> Exercise prompt
Please transcribe the material below word for word, from its start through the line containing "Looking at the screenshot, I should point(271,82).", including that line.

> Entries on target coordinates
╭──

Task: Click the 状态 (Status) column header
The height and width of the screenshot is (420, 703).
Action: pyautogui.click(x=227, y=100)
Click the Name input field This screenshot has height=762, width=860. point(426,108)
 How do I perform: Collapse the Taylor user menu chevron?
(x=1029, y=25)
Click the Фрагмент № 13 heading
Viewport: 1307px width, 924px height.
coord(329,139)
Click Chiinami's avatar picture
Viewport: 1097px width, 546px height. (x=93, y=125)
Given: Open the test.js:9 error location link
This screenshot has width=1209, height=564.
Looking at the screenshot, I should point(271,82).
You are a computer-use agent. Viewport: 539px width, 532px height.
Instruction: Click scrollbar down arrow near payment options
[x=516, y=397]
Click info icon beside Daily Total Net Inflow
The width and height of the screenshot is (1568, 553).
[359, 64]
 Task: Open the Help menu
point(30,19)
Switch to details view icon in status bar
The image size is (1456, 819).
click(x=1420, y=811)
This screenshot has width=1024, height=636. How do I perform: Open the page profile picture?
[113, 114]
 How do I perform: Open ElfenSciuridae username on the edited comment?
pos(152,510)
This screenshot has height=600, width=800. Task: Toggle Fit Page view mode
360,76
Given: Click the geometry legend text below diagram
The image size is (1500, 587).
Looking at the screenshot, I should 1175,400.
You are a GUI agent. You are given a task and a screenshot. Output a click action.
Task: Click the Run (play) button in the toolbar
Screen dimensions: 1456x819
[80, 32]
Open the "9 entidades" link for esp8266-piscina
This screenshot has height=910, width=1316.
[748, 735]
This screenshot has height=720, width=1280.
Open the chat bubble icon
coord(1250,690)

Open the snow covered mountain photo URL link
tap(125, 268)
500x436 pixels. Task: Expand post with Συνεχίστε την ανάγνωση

╰──

> Result
Task: Click the 状态 (Status) column header
The height and width of the screenshot is (420, 703).
Action: pyautogui.click(x=227, y=100)
Click the Name input field This screenshot has height=762, width=860. point(426,108)
 How do I perform: Collapse the Taylor user menu chevron?
(x=1029, y=25)
Click the Фрагмент № 13 heading
Viewport: 1307px width, 924px height.
coord(329,139)
Click Chiinami's avatar picture
Viewport: 1097px width, 546px height. (x=93, y=125)
Given: Open the test.js:9 error location link
This screenshot has width=1209, height=564.
Looking at the screenshot, I should point(271,82).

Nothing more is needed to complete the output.